== EXCERPT TO READ
This post is an excerpt from GRC 20/20’s most recent research piece, Third Party GRC Maturity Model: A New Paradigm in Governing Third Party Relationships, and upcoming webinar From Ad Hoc to Agile: Set Your Course for Third-Party GRC Maturity.

Traditional brick-and-mortar business is a thing of the past: physical buildings and conventional employees no longer define the organization. The modern organization is an interconnected maze of relationships and interactions that span traditional business boundaries. Layers of relationships go beyond traditional employees to include suppliers, vendors, outsourcers, service providers, contractors, subcontractors, consultants, temporary workers, agents, brokers, intermediaries, and more. Complexity grows as these interconnected relationships, processes, and systems nest themselves in intricacy, such as deep supply chains.
====
_WHAT YOU NEED TO DO_
Write out the excerpt above on third-party GRC and the modern organization word for word, from its first sentence to its last.
== RECORDED INFORMATION
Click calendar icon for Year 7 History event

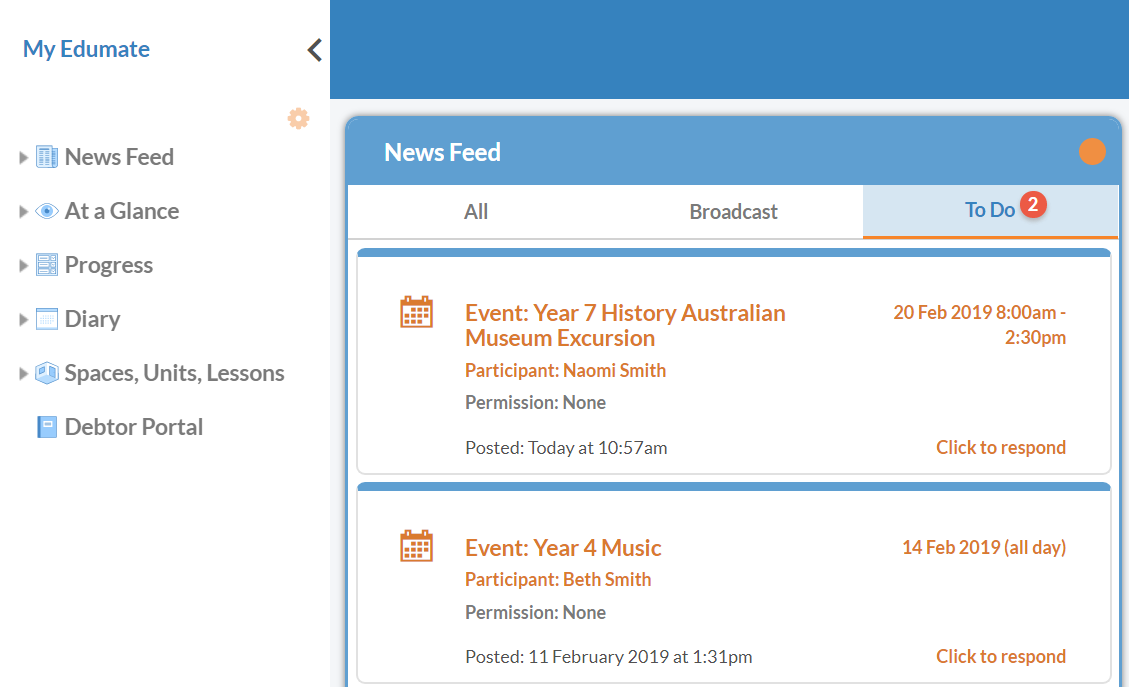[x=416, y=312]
====
_EXERCISE ANSWER_
This post is an excerpt from GRC 20/20’s most recent research piece, Third Party GRC Maturity Model: A New Paradigm in Governing Third Party Relationships, and upcoming webinar From Ad Hoc to Agile: Set Your Course for Third-Party GRC Maturity.

Traditional brick-and-mortar business is a thing of the past: physical buildings and conventional employees no longer define the organization. The modern organization is an interconnected maze of relationships and interactions that span traditional business boundaries. Layers of relationships go beyond traditional employees to include suppliers, vendors, outsourcers, service providers, contractors, subcontractors, consultants, temporary workers, agents, brokers, intermediaries, and more. Complexity grows as these interconnected relationships, processes, and systems nest themselves in intricacy, such as deep supply chains.